Agustí Muñoz-Garcia

Associate Professor

Office
381 Ovalwood

My field of study is Ecological and Evolutionary Physiology, or how organisms adjust their physiological phenotype in a given environmental context. Animals have to assign energy and resources to maximize their lifetime reproductive success. However, physiological limits constraint energy and resource allocation to offspring, although the nature and extent to which these limits operate are poorly understood.

I follow a research framework that aims to use universal principles that can guide my research agenda. This framework is based on the integration of multiple levels of organization that I believe can explain the expression and maintenance of the physiological phenotype in relation to the environment. Environmental conditions trigger the adjustment of the cellular metabolic response in a tissue-specific manner, altering patterns of resource allocation and energy expenditure, which, in turn, will affect reproductive success. Differential reproductive success resulting from the occurrence of physiological adaptations will have a direct impact on population structure, which will modify the interactions of those organisms with the rest of the ecological community, and thus the environment in which organisms live. Although the interaction among different levels of organization underlies research in Physiological Ecology, the actual integration of these levels is seldom explicit. For example, individual variation of physiological traits is rarely taken into account in ecophysiological studies. Instead population characteristics are reported, which might not capture the diversity of individual physiological responses.

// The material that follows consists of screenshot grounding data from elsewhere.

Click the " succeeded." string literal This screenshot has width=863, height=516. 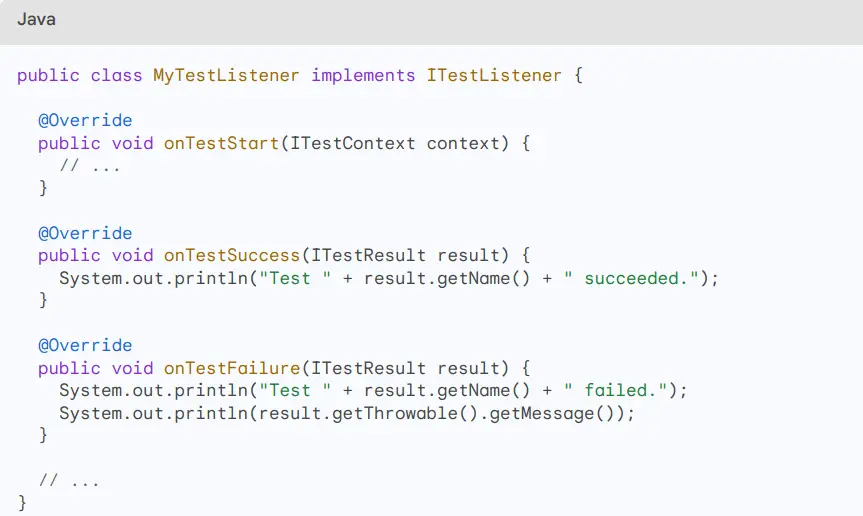tap(634, 278)
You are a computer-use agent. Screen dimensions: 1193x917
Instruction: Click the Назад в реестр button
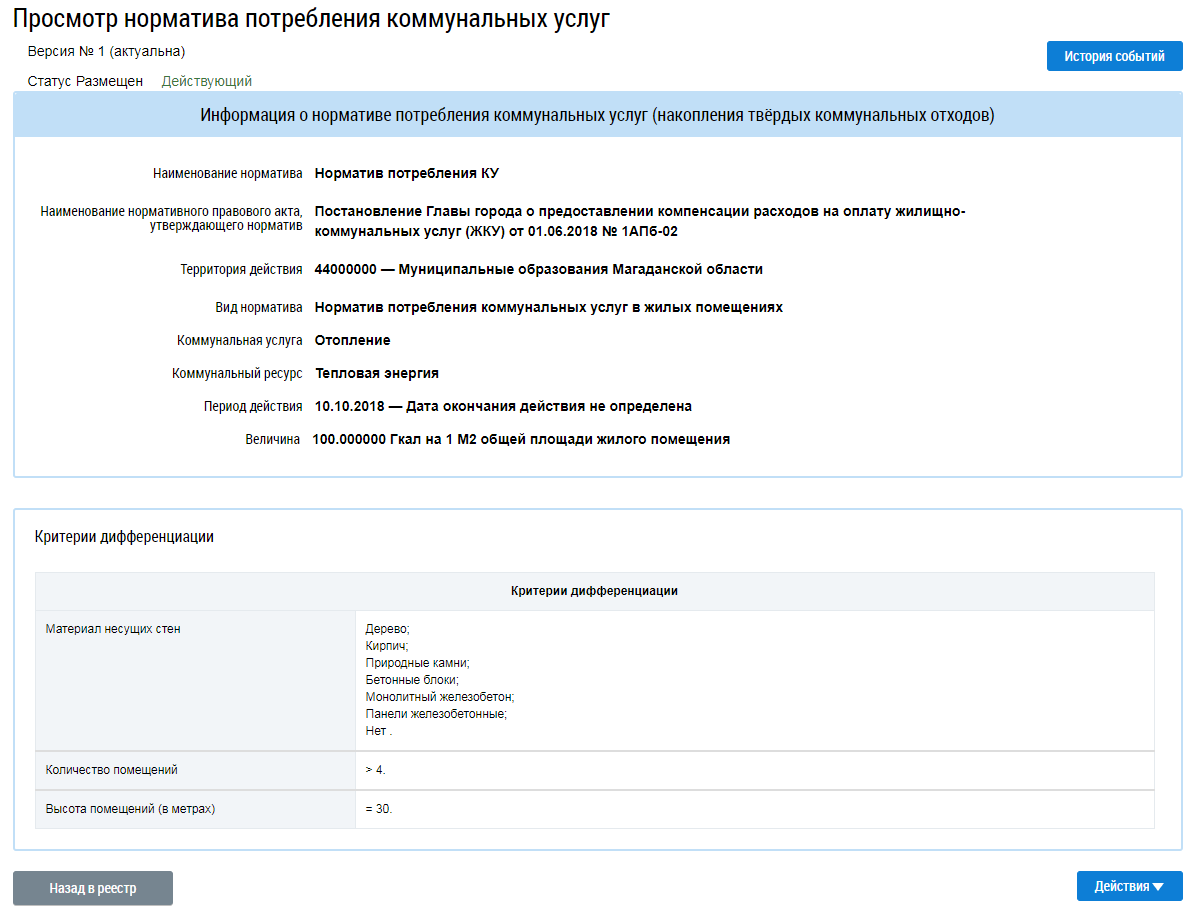92,888
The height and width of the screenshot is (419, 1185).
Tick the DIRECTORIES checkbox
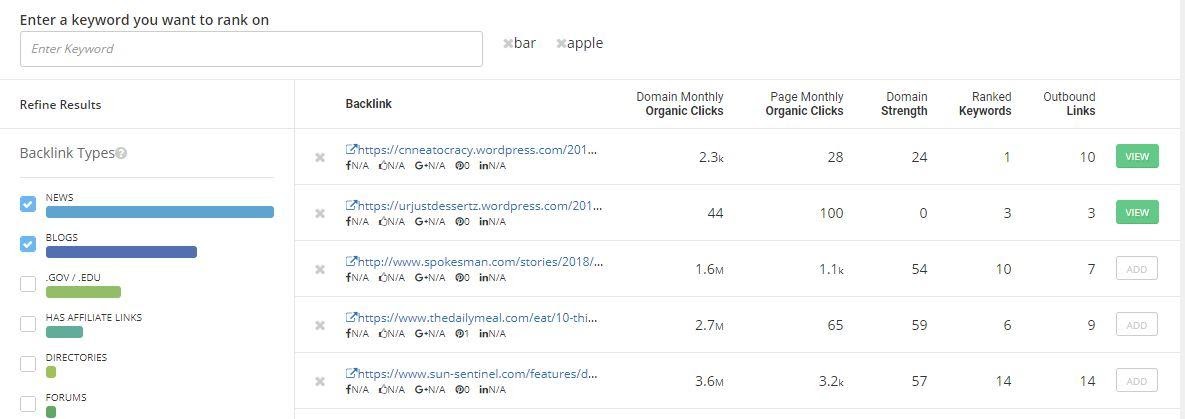click(x=28, y=364)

The main project currently undergoing in my laboratory illustrates an application for the use of this framework. I hypothesize that environmental cues related with nutrient availability activate the expression of sirtuins, a family of protein de-acetylases which regulate cellular metabolic activity. This kind of control will be tissue-specific, resulting in the expression of phenotypic plasticity in organ size and activity: some organs will increase and some will decrease their growth rate and their metabolic rates, a process that, in turn, will elicit the adjustment of whole-organism energy expenditure. These changes in energy use will drive patterns of allocation of resources to different tasks (maintenance of homeostasis, organismal growth, storage of nutrients, performance and reproduction), which, ultimately, will affect reproductive success of individuals. We then attempt to identify those traits that might constitute physiological adaptations. Finally, we will model population structure based on the distribution of those potential physiological adaptations.